Give back the rows word for word, from the first line through the line that contains "Looking at the", including both of those lines.

[Material]:

════

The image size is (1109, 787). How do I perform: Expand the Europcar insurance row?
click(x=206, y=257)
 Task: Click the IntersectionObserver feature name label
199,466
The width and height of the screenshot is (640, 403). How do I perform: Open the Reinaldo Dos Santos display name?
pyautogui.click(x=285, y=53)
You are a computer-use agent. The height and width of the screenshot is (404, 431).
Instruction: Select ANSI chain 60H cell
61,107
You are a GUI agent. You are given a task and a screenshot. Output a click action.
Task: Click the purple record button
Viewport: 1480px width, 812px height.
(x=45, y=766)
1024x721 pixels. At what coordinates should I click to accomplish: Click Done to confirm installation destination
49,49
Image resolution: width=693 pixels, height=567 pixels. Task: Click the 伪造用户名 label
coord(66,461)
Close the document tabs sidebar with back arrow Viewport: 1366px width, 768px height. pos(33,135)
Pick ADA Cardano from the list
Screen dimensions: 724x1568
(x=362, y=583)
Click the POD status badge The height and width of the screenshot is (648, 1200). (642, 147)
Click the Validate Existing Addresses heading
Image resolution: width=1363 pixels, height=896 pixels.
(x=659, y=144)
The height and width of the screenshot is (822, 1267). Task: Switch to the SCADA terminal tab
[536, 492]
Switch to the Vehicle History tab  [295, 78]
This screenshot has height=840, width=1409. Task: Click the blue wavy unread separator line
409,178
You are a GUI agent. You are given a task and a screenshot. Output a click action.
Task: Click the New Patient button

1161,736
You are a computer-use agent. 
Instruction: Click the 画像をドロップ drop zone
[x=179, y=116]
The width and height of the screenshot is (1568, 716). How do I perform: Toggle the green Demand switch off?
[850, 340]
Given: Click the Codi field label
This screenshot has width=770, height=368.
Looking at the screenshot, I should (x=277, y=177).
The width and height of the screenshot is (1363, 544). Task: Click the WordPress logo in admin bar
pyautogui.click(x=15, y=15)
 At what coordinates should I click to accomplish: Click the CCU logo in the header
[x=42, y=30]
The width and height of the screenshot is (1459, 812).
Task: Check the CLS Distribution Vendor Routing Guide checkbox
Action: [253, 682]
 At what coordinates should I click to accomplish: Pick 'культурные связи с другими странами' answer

════

[Written response]:
The image size is (1109, 787). How do I perform: Expand the Europcar insurance row?
click(x=206, y=257)
 Task: Click the IntersectionObserver feature name label
199,466
The width and height of the screenshot is (640, 403). How do I perform: Open the Reinaldo Dos Santos display name?
pyautogui.click(x=285, y=53)
You are a computer-use agent. The height and width of the screenshot is (404, 431).
Instruction: Select ANSI chain 60H cell
61,107
You are a GUI agent. You are given a task and a screenshot. Output a click action.
Task: Click the purple record button
Viewport: 1480px width, 812px height.
(x=45, y=766)
1024x721 pixels. At what coordinates should I click to accomplish: Click Done to confirm installation destination
49,49
Image resolution: width=693 pixels, height=567 pixels. Task: Click the 伪造用户名 label
coord(66,461)
Close the document tabs sidebar with back arrow Viewport: 1366px width, 768px height. pos(33,135)
Pick ADA Cardano from the list
Screen dimensions: 724x1568
(x=362, y=583)
Click the POD status badge The height and width of the screenshot is (648, 1200). (642, 147)
Click the Validate Existing Addresses heading
Image resolution: width=1363 pixels, height=896 pixels.
(x=659, y=144)
The height and width of the screenshot is (822, 1267). Task: Switch to the SCADA terminal tab
[536, 492]
Switch to the Vehicle History tab  [295, 78]
This screenshot has height=840, width=1409. Task: Click the blue wavy unread separator line
409,178
You are a GUI agent. You are given a task and a screenshot. Output a click action.
Task: Click the New Patient button

1161,736
You are a computer-use agent. 
Instruction: Click the 画像をドロップ drop zone
[x=179, y=116]
The width and height of the screenshot is (1568, 716). How do I perform: Toggle the green Demand switch off?
[850, 340]
Given: Click the Codi field label
This screenshot has width=770, height=368.
Looking at the screenshot, I should (x=277, y=177).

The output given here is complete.